## [Page extract]
Your recommendations would be appreciated.
Thanks.
Jeff


----------



## loganj01 (Feb 4, 2011)

Sorry to say that I don't have much experience with Echo. I've heard varying opinions about their equipment...some good...some not so good. If you decide to look at some other brands, I can unequivocally recommend Dolmar and I'd think the 5100 would probably be perfect for what you're looking for. JMHO.


----------



## TMFARM 2009 (Feb 4, 2011)

i use a cs450p my self its my favorite...its light and does a good job. the cs 550 or 600p is a good choice as well, but more $$$. it all depends on how much ya got to get going...a cs400 will work good for a while but you will want to upgrade after a while.i use only the 370's with 14" bar's for limbing now and the cs450p 20"bar for felling and bucking,if you cut lots of bigger wood go bigger but if most is 12 - 20" diameter then 450p should fit the bill fine.


----------



## sunfish (Feb 4, 2011)

Husqvarna 346xp.

Or at least a pro saw from any of the other saw companies.


----------



## jimbojango (Feb 4, 2011)

go to stihlusa.com and find a stihl dealer in denton. Get a MS362 Stihl w/ an 18 and 25 inch bar. You don't really want to use the 25 inch much, but she WILL pull it and in 24" wood it'll be nice if you don't push it. Don't waste time on an echo.. husky's are alright, just never ran one myself.


----------



## Turkeyslayer (Feb 5, 2011)

Jonsered 2165/Husky 365, great firewood saws!!


----------



## kmcinms (Feb 5, 2011)

*50cc minimum*

Go with the, CS-450, CS-530 or the CS-600P. From your description, I'd say you want at least 50cc. The 600 is stepping up into the 60cc Pro saw category. Good luck and have fun with the business.


----------



## TreePointer (Feb 5, 2011)

That Stihl MS362 will do well if you only want to buy one saw. IMO, you need a minimum ~60cc class saw to competently run 3/8 pitch chain on a 20" bar. The older MS361 is also a very good saw. Husqvarna will soon be releasing their latest 60cc saw in the 560XP, which is also supposed to be a top performer

There are many great 50cc saws, but they pretty much do better running .325 pitch chain on 16-18" bars. 

Many firewood producers end up with a two saw plan. A good 50cc saw (limbing and smaller bucking) and a good 70+cc saw (larger bucking, noodling, felling, stumping). If you're going to be in the business, you might consider starting with one of those and then purchase the other when you eventually realize you need it.

## [Supplied entries]
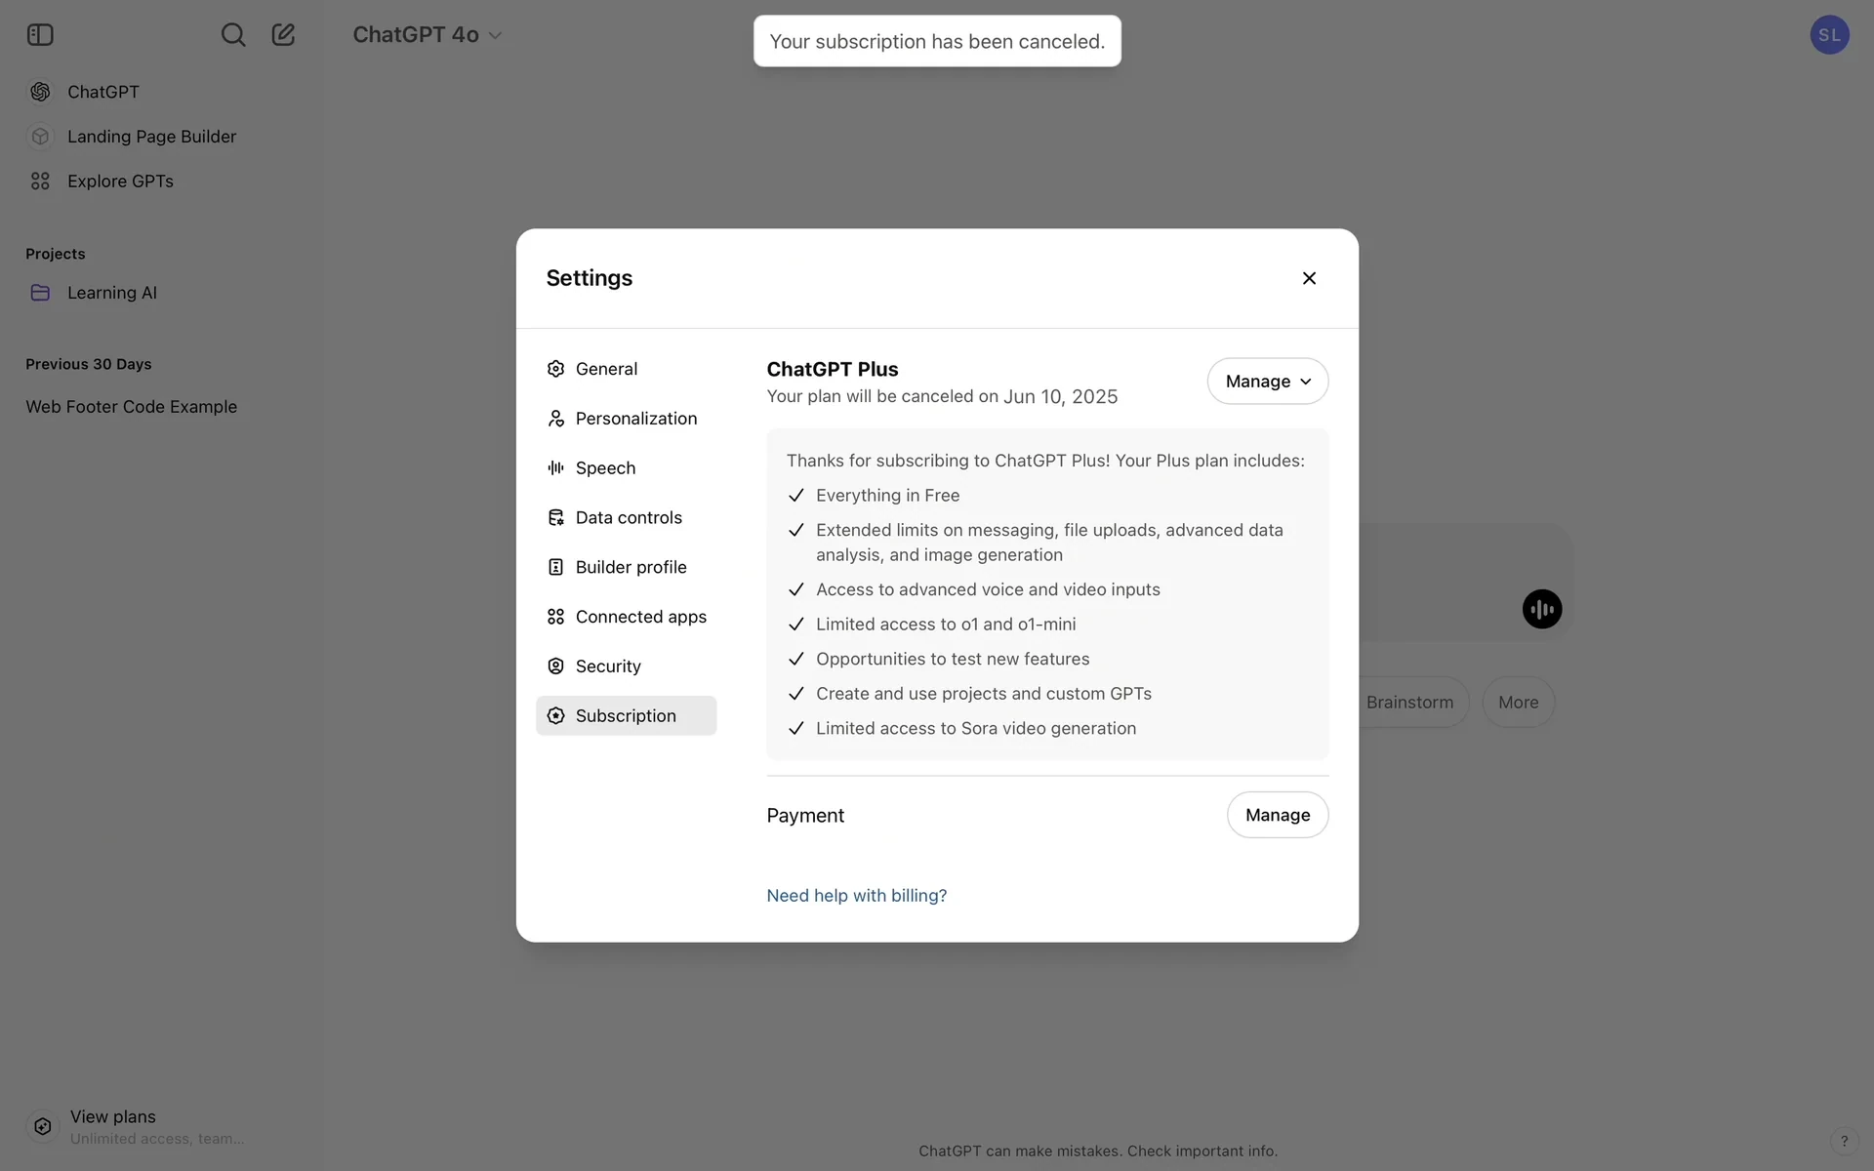Open the Need help with billing link
Viewport: 1874px width, 1171px height.
click(x=857, y=896)
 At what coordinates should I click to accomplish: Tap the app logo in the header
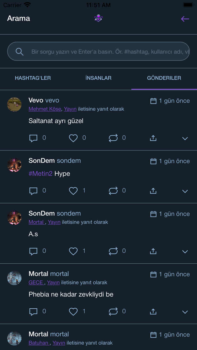tap(99, 19)
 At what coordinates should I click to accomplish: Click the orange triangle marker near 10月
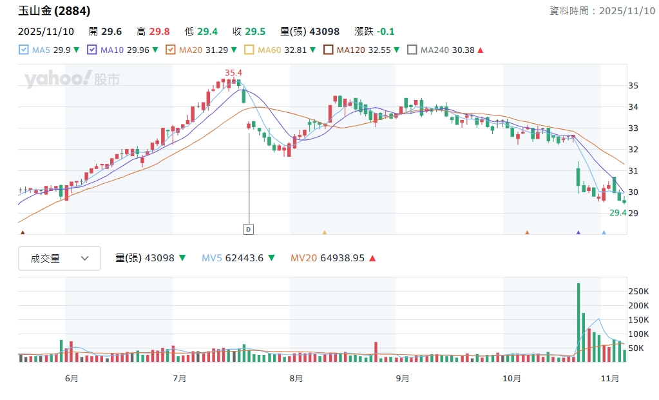pos(527,232)
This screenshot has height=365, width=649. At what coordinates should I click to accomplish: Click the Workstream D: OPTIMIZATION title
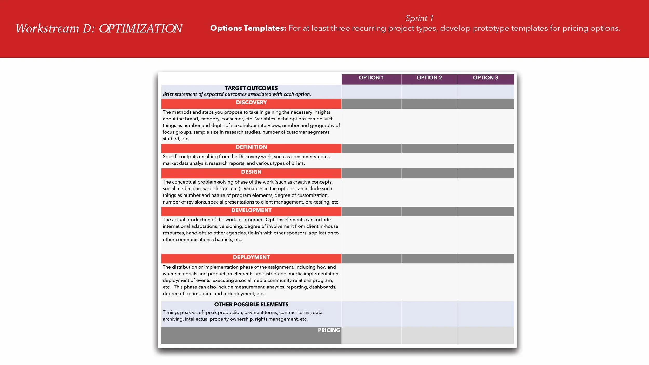click(x=99, y=29)
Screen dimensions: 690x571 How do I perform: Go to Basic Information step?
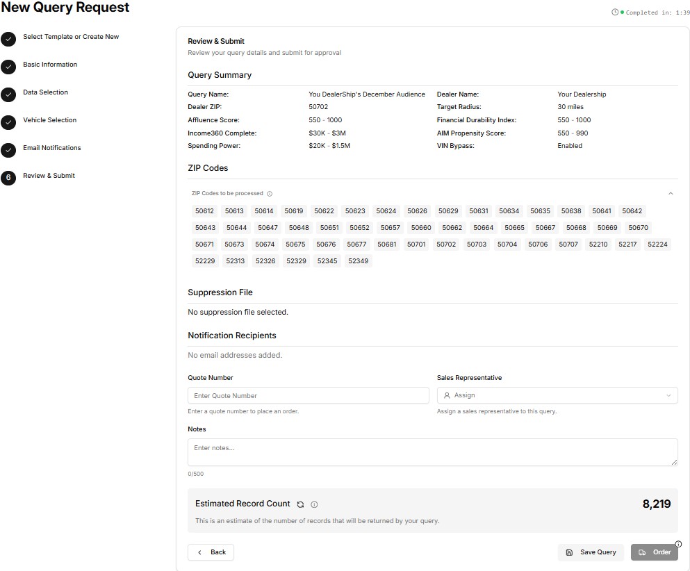(50, 65)
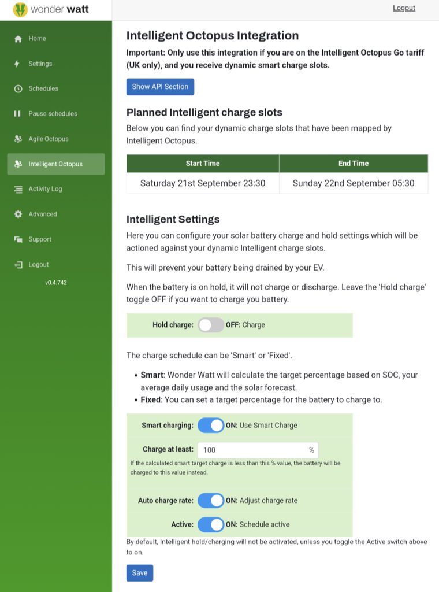Disable the Auto charge rate toggle
439x592 pixels.
coord(211,500)
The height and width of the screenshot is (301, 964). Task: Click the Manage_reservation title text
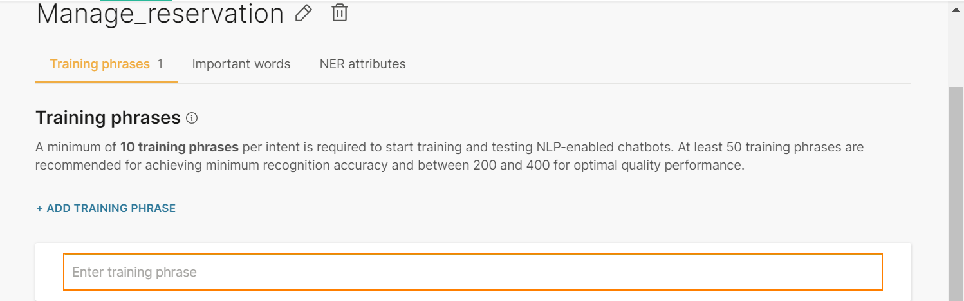pos(160,14)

## [Aim 1]
Answer from the chainsaw forum thread:
(a) Which brand does loganj01 unequivocally recommend?
(b) What bar length does TMFARM 2009 run on the 370s for limbing?
(c) According to TreePointer, what is the minimum class of saw needed to run 3/8 pitch chain on a 20" bar?
## [Aim 2]
Carry on the chainsaw forum thread with the post that comes after TreePointer's last sentence.
The listing is separate material that has nothing to do with the chainsaw forum thread.

## [Result 1]
(a) Dolmar
(b) 14"
(c) About 60cc

## [Result 2]
----------



## redprospector (Feb 5, 2011)

Mowingman said:


> Maybe this should be in the chainsaw section, but it is a question specific to the firewood business.
> Here is the deal. An elderly friend of mine just retired from 40 years of selling firewood here in town. I bought his flatbed truck and big tandem dual trailer he used to haul in, and deliver firewood with. He tossed in for free his detailed customer list, a list of his firewood cutters/suppliers, and has offered to let me have his business phone number also.
> So, I guess I might be in the firewood business. Have already owned and retired from a landscape/lawncare business, and currently grind tree stumps. I know a lot about the different brands of saws and small equipment.
> I no longer even own a chainsaw, but need to get one. Since i will get 90% of my wood already cut and split, I do not need a really big saw.
> ...


 
Jeff,
I don't know how many cords your planning on cutting a year, but remember, time is money. Especially in the firewood business. I'd be looking at a minimum of a 70cc saw if it were me. Several years ago I ran an Echo about that size (I don't remember the numbers on it), the saw pulled good and the owner didn't have any problems with it that I know of. On small logs you might be a little overkill, but in the 20 to 24" stuff you wouldn't be just grinding through it. 
I was in Denton about a year ago helping my sister & brother in law take down some trees. The difference between his 50 something cc saw and my saw was big. Could make the difference between making a profit and wanting out of the business.
In another life............I lived up the road from you in Pilot Point, but don't tell anyone.

Andy


----------



## boilerwood (Feb 5, 2011)

MY CS520 with a 20" bar works good for me, been a very reliable saw.


----------



## Ambull (Feb 5, 2011)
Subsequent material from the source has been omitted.